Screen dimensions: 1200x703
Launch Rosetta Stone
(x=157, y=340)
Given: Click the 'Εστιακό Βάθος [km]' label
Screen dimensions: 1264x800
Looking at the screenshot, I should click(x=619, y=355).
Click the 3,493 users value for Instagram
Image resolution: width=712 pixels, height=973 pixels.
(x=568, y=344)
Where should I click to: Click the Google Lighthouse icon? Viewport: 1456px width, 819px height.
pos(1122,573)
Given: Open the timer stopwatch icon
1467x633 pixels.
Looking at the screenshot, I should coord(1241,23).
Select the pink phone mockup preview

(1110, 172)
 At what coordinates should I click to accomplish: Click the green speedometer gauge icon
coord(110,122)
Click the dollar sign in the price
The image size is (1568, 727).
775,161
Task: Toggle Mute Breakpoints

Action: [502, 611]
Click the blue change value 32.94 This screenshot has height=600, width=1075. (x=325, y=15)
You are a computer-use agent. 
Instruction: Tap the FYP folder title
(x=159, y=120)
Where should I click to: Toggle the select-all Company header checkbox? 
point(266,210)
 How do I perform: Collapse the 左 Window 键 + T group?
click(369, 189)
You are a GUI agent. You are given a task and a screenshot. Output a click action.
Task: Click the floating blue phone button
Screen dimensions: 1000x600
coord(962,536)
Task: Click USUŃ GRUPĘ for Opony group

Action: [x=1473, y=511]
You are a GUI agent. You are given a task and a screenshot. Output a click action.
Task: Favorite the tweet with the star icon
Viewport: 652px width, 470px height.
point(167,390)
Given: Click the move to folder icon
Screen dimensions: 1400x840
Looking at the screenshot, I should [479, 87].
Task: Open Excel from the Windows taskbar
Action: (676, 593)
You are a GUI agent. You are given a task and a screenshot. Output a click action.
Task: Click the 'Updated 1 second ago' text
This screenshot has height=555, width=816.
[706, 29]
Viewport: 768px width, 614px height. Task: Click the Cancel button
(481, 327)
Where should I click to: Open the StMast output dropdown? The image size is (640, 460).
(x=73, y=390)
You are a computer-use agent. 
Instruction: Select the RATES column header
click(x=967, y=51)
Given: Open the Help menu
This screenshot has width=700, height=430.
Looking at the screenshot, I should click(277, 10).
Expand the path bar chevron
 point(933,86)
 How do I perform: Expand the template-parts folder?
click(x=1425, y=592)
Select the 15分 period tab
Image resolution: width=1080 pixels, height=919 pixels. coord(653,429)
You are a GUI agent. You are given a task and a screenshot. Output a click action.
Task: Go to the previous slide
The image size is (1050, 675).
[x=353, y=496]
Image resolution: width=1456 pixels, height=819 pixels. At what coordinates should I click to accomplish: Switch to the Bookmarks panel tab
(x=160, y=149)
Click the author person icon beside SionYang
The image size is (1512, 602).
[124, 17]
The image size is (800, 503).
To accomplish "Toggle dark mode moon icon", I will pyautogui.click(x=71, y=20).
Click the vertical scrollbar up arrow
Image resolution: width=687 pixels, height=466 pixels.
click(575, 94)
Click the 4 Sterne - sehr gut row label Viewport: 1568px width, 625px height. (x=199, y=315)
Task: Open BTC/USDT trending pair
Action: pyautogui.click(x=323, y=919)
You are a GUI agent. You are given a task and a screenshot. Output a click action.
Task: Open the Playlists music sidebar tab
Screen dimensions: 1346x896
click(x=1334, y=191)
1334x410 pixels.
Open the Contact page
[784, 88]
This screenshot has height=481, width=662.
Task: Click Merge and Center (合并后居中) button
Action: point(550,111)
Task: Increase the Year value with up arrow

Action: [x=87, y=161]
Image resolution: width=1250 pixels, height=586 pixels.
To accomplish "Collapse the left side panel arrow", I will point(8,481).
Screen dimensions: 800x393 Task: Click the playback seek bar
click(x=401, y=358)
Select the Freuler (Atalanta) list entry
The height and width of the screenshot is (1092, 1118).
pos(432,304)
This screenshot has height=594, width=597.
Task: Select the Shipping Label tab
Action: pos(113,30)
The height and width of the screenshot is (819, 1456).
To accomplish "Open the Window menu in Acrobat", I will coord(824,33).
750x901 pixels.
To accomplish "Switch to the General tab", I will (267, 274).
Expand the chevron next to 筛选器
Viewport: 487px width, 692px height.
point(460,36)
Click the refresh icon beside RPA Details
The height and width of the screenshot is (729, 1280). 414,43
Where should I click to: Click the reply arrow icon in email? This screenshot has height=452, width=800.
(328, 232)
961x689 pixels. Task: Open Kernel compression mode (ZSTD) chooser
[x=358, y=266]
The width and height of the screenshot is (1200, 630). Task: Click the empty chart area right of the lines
════════════════
# THE TASK
Revise the material, changing every "Screen dimensions" to "Display size" and keeping everything else the same.

# SOLUTION FOR THIS EXERCISE
Display size: 1200x703
Launch Rosetta Stone
(x=157, y=340)
Given: Click the 'Εστιακό Βάθος [km]' label
Display size: 1264x800
Looking at the screenshot, I should click(x=619, y=355).
Click the 3,493 users value for Instagram
Image resolution: width=712 pixels, height=973 pixels.
(x=568, y=344)
Where should I click to: Click the Google Lighthouse icon? Viewport: 1456px width, 819px height.
pos(1122,573)
Given: Open the timer stopwatch icon
1467x633 pixels.
Looking at the screenshot, I should coord(1241,23).
Select the pink phone mockup preview

(1110, 172)
 At what coordinates should I click to accomplish: Click the green speedometer gauge icon
coord(110,122)
Click the dollar sign in the price
The image size is (1568, 727).
775,161
Task: Toggle Mute Breakpoints

Action: [502, 611]
Click the blue change value 32.94 This screenshot has height=600, width=1075. (x=325, y=15)
You are a computer-use agent. 
Instruction: Tap the FYP folder title
(x=159, y=120)
Where should I click to: Toggle the select-all Company header checkbox? 
point(266,210)
 How do I perform: Collapse the 左 Window 键 + T group?
click(369, 189)
You are a GUI agent. You are given a task and a screenshot. Output a click action.
Task: Click the floating blue phone button
Display size: 1000x600
coord(962,536)
Task: Click USUŃ GRUPĘ for Opony group

Action: [x=1473, y=511]
You are a GUI agent. You are given a task and a screenshot. Output a click action.
Task: Favorite the tweet with the star icon
Viewport: 652px width, 470px height.
point(167,390)
Given: Click the move to folder icon
Display size: 1400x840
Looking at the screenshot, I should [479, 87].
Task: Open Excel from the Windows taskbar
Action: (676, 593)
You are a GUI agent. You are given a task and a screenshot. Output a click action.
Task: Click the 'Updated 1 second ago' text
This screenshot has height=555, width=816.
[706, 29]
Viewport: 768px width, 614px height. Task: Click the Cancel button
(481, 327)
Where should I click to: Open the StMast output dropdown? The image size is (640, 460).
(x=73, y=390)
You are a computer-use agent. 
Instruction: Select the RATES column header
click(x=967, y=51)
Given: Open the Help menu
This screenshot has width=700, height=430.
Looking at the screenshot, I should click(277, 10).
Expand the path bar chevron
 point(933,86)
 How do I perform: Expand the template-parts folder?
click(x=1425, y=592)
Select the 15分 period tab
Image resolution: width=1080 pixels, height=919 pixels. coord(653,429)
You are a GUI agent. You are given a task and a screenshot. Output a click action.
Task: Go to the previous slide
The image size is (1050, 675).
[x=353, y=496]
Image resolution: width=1456 pixels, height=819 pixels. At what coordinates should I click to accomplish: Switch to the Bookmarks panel tab
(x=160, y=149)
Click the author person icon beside SionYang
The image size is (1512, 602).
[124, 17]
The image size is (800, 503).
To accomplish "Toggle dark mode moon icon", I will pyautogui.click(x=71, y=20).
Click the vertical scrollbar up arrow
Image resolution: width=687 pixels, height=466 pixels.
click(575, 94)
Click the 4 Sterne - sehr gut row label Viewport: 1568px width, 625px height. (x=199, y=315)
Task: Open BTC/USDT trending pair
Action: pyautogui.click(x=323, y=919)
You are a GUI agent. You are given a task and a screenshot. Output a click action.
Task: Open the Playlists music sidebar tab
Display size: 1346x896
click(x=1334, y=191)
1334x410 pixels.
Open the Contact page
[784, 88]
This screenshot has height=481, width=662.
Task: Click Merge and Center (合并后居中) button
Action: point(550,111)
Task: Increase the Year value with up arrow

Action: [x=87, y=161]
Image resolution: width=1250 pixels, height=586 pixels.
To accomplish "Collapse the left side panel arrow", I will point(8,481).
Display size: 800x393 Task: Click the playback seek bar
click(x=401, y=358)
Select the Freuler (Atalanta) list entry
The height and width of the screenshot is (1092, 1118).
pos(432,304)
This screenshot has height=594, width=597.
Task: Select the Shipping Label tab
Action: pos(113,30)
The height and width of the screenshot is (819, 1456).
To accomplish "Open the Window menu in Acrobat", I will coord(824,33).
750x901 pixels.
To accomplish "Switch to the General tab", I will (267, 274).
Expand the chevron next to 筛选器
Viewport: 487px width, 692px height.
point(460,36)
Click the refresh icon beside RPA Details
The height and width of the screenshot is (729, 1280). 414,43
Where should I click to: Click the reply arrow icon in email? This screenshot has height=452, width=800.
(328, 232)
961x689 pixels. Task: Open Kernel compression mode (ZSTD) chooser
[x=358, y=266]
The width and height of the screenshot is (1200, 630). Task: Click the empty chart area right of the lines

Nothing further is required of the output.